Monday, March 20, 2006

Just to clarify my last article:

It seems there was a little confusion about what I said in the last article dealing with when to, and not to use your credit card. If you are able to pay off your card every single month, then by all means use the card for all your purchases. However, if you ever get a little behind, even if it's only $25 dollars, you need to stop using the credit card to purchase everything. This is how people end up in credit card debt. First they say only have a $25 balance is okay, I will be able to pay it off next month, then the next month they have $100 balance and say oh I am getting a big pay check next month I will pay it off then, then you are thousands of dollars in debt and your minimum payment is more than $200. DO NOT LET YOUR CREDIT CARD DEBT GET THIS WAY! In fact, don't get into any credit card debt!

Thursday, March 16, 2006

What not to buy with a credit card:

The following items are things that you should not be using a credit card to purchase. After you read them, I will explain why it is a bad idea:

1. Groceries
2. Gas
3. Coffee
4. Fast Food
5. Restaurant Bills
6. Tobacco Products
7. Alcohol
8. Gifts
9. Rent
10. Utility Bills (electricity, Heat, Cable, ect.)

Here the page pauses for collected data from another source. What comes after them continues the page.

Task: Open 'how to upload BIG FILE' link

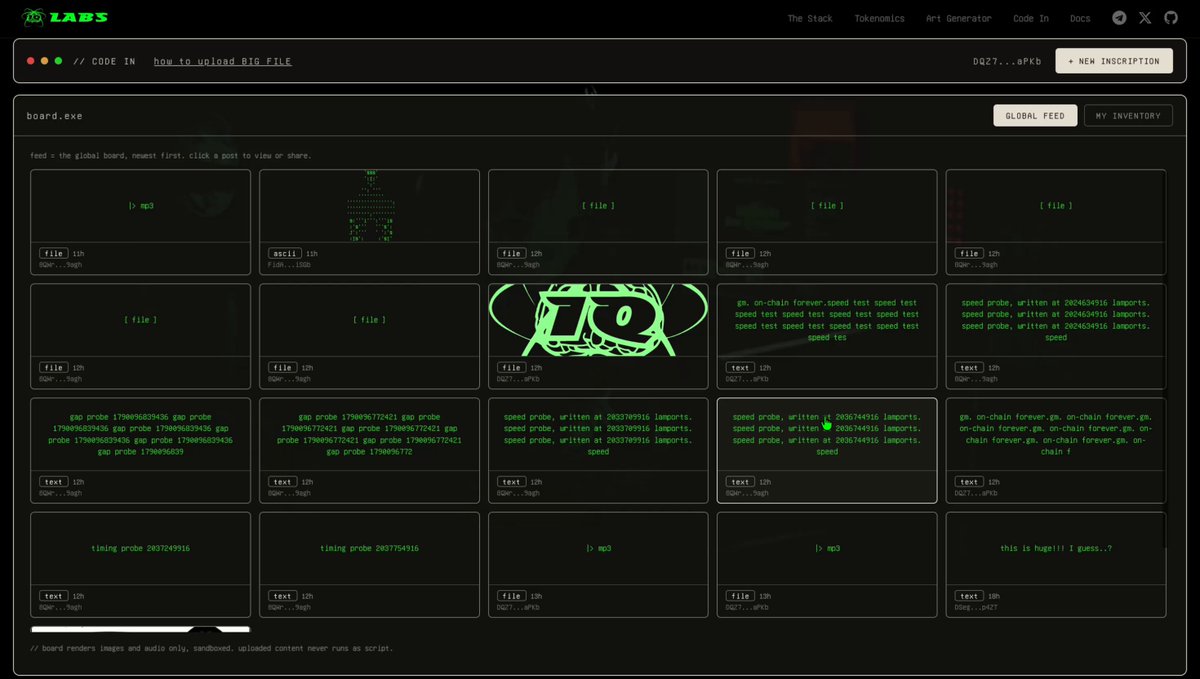Action: click(222, 61)
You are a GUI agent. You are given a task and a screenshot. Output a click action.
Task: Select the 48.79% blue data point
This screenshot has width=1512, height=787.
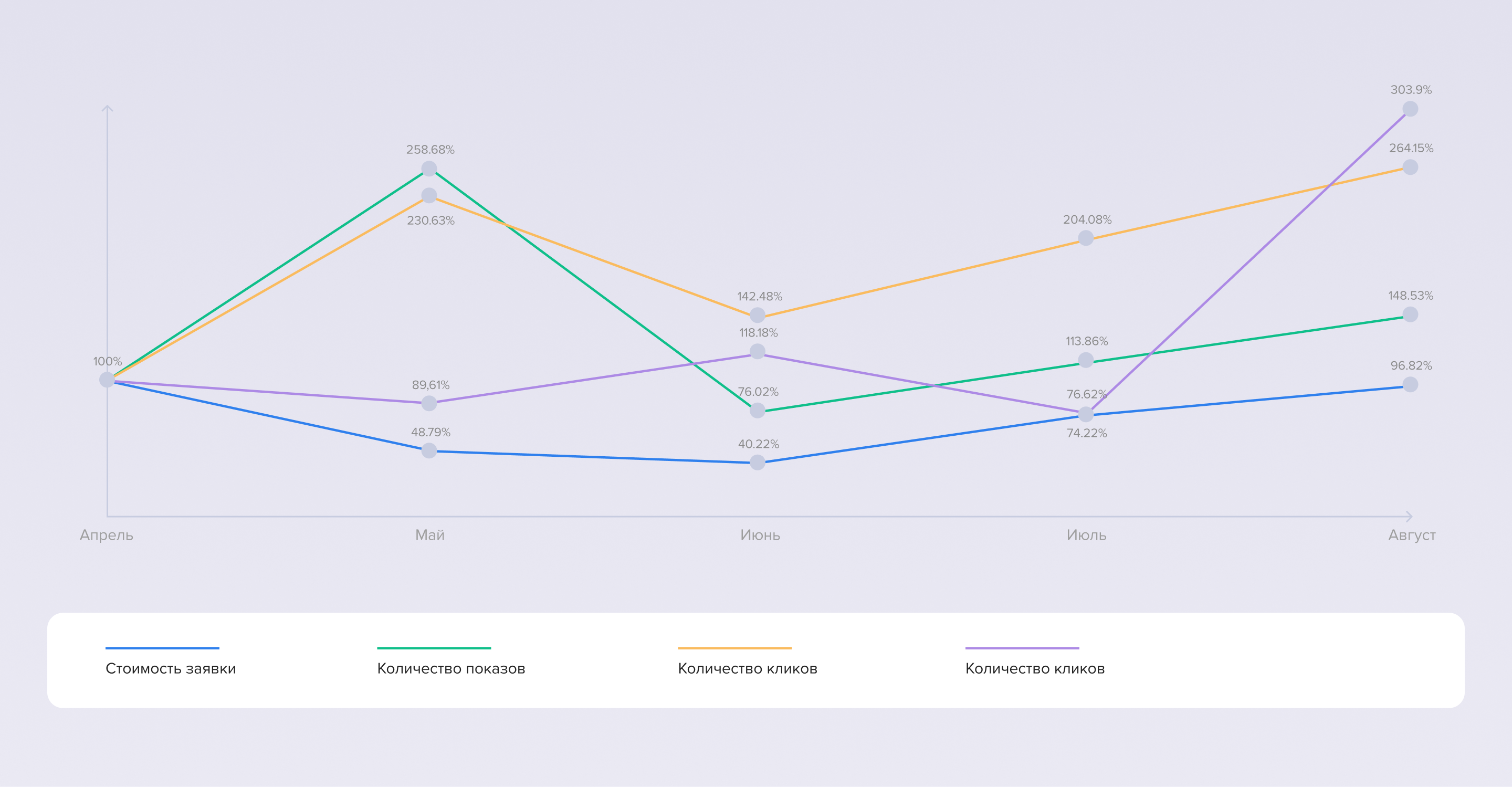[x=429, y=450]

Why is it such a bad idea to use a credit card on these things? None of these items hold any value! Groceries, gas, and tobacco products will all be gone within a week or two, why would you want to be paying them off for months? If you are going to take time to pay something off, and pay extra for it via interest, you should at least still have it in your possession while you pay it off. Coffee, fast food, restaurant bills, and alcohol fall under basically the same thing, but they are gone even faster. Why would you want to pay interest on your medium mocha latte grande what ever it is from Starbucks, or take 4 months to pay off a 99 cent cheeseburger from Wendys?

"What about gifts, why can't you put them on your credit card? The stuff I buy my ____friend is expensive!" So why shouldn't you put them on your credit card? Once you give the gift to your significant other, it is not longer yours, and no longer holds any value for you. The person you gave it to may love it, or be able to pawn it and get money for it, but you will never be able to. It is basically the same as the choco latte mini with cream you got from Starbucks yesterday (Can you tell I don't like Starbucks yet?). Don't be paying for a necklace for 6 months after you gave it to someone.

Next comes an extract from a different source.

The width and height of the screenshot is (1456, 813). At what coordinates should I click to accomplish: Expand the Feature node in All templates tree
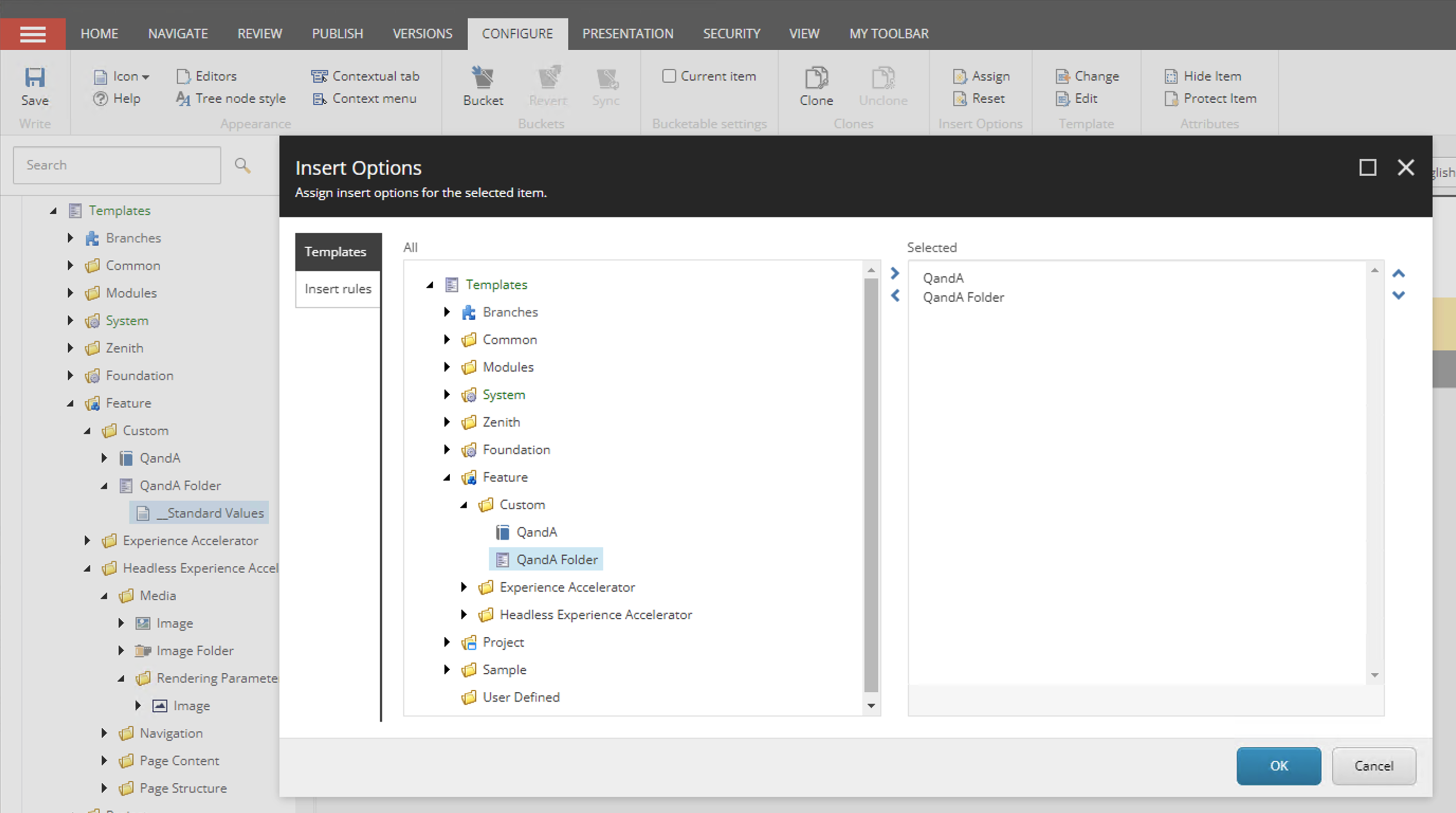point(448,477)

Rent and utility bills are the worst things to be putting on your credit card. You have already used the service up and now you are going to pay for it over time and pay interest on it? If you can't afford to pay cash for your cable every month, cancel the cable. If you can't afford to pay your rent, it's time to start looking for cheaper places to live. If you use up too much electricity, turn the lights off when you aren't in a room, or buy energy saving light bulbs. You shouldn't have to pay interest on your cable bill, it already costs too much to have cable.

So there has to be some exception to this right? I mean, I am special so I can use my credit card to do this right? Well there is really only one way where it is okay for you to use a credit card to buy these things, and that is if you pay the credit card off completely every month. This way you never get charged any interest. However if there is ever a single month where you don't pay off the card in full, it's time to stop using the card. Don't make excuses, or say next month will be better, just stop using the card. This is how people get into trouble and it's a good way to piss all your money away on paying interest charges.

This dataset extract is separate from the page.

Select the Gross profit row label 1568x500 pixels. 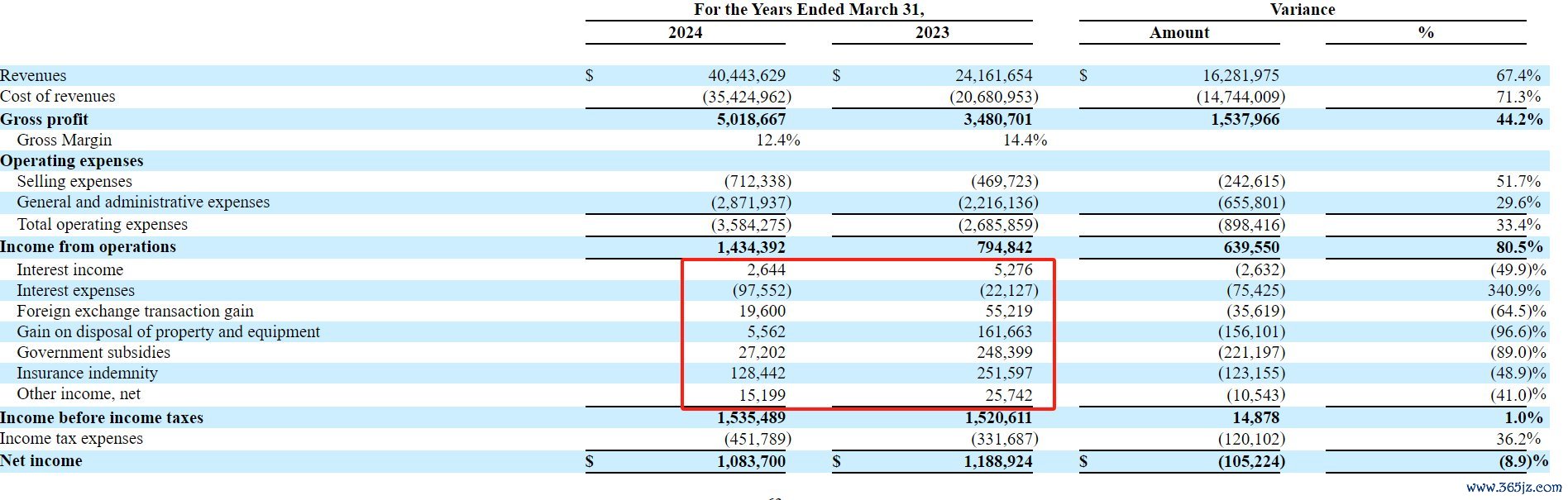tap(44, 119)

Say no to credit card balances!

Monday, March 13, 2006

Why I should have cared about money sooner:

I first started this blog a little while after I got laid off from my previous job. Not having a job made me realize that money is important, and I should do more than get my paycheck, pay my bills, and spend the rest. When I lost my job, I was fortunate enough to have some money saved for taxes because I was self-employed. The problem is, I used up that money, and now I have very little left for taxes, and the tax man wants a lot more than I expected. Now I'm left trying to shake some money out of my dried up money tree. So for the next money I will be looking for payment plan options to pay the money I owe over time. I'm hoping I don't get screwed over with the interest rate on this like I do with my credit card. Luckily for me, I am now an employee of a company, and they take care of taxes for me.

Friday, March 03, 2006

Lower your credit card's interest rate:

As discussed in my post yesterday, one way to reduce the time it will take you to pay off your credit card debt is to lower your interest rate. David Bach, author of The Automatic Millionaire among other books, says the best way to lower your interest rate is to just call the company and ask. He says when you speak with the first customer service representative simply ask them what your APR is, then ask to speak to a manager. When you speak with the manager tell them that you would like to have your interest rate lowered or you will be transferring your balance to another card (Use any card competitor: Citi Bank, MBNA, Chase, ect). Most of the time they will be willing to do this for you right away, because even if they lower the rate significantly, they still make plenty of money off of you. If this manager tells you no, ask to speak with their supervisor. Bach says eventually you will get someone who will lower your rate for you.

Well, I have tried this method, and failed. I have a PayPal Visa through Providian and they refuse to lower my interest rate. Every time I call they tell me that they review each customers account every 6 months and make needed changes to the account at that time. I have asked to speak to managers, their managers, and then their managers. No matter what I get the same scripted response. I asked to speak with the credit review department and told that they are not a "phoning department." So, playing stupid, I said "the credit review department doesn't have any phones? That seems strange." and the manager replied "Sir, I didn't say that, but they do not speak with customers. " so I proceeded to say thanks for nothing and hung up.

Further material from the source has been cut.